*** Opening of SUPPLIED MATERIAL ***
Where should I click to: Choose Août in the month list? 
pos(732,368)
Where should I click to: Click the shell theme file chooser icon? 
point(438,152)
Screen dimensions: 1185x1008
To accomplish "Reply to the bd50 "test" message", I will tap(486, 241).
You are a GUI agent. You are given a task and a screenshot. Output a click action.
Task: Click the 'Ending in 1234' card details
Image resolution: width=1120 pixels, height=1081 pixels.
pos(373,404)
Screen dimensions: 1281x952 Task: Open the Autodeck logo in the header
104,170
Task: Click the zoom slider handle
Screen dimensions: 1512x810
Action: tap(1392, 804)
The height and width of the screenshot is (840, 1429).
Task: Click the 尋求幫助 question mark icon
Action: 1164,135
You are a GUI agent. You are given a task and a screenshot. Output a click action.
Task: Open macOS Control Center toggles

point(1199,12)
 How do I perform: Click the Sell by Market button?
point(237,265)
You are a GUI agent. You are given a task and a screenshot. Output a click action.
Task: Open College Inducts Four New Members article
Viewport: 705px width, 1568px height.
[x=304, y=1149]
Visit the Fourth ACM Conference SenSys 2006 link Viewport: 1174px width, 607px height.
*** Close of SUPPLIED MATERIAL ***
● WHAT TO WORK ON
Begin with the line that contains "Task: Open macOS Control Center toggles" and end with the last line of the data. Repeat those two lines and all between them exactly.

● TASK RESPONSE
Task: Open macOS Control Center toggles

point(1199,12)
 How do I perform: Click the Sell by Market button?
point(237,265)
You are a GUI agent. You are given a task and a screenshot. Output a click action.
Task: Open College Inducts Four New Members article
Viewport: 705px width, 1568px height.
[x=304, y=1149]
Visit the Fourth ACM Conference SenSys 2006 link Viewport: 1174px width, 607px height.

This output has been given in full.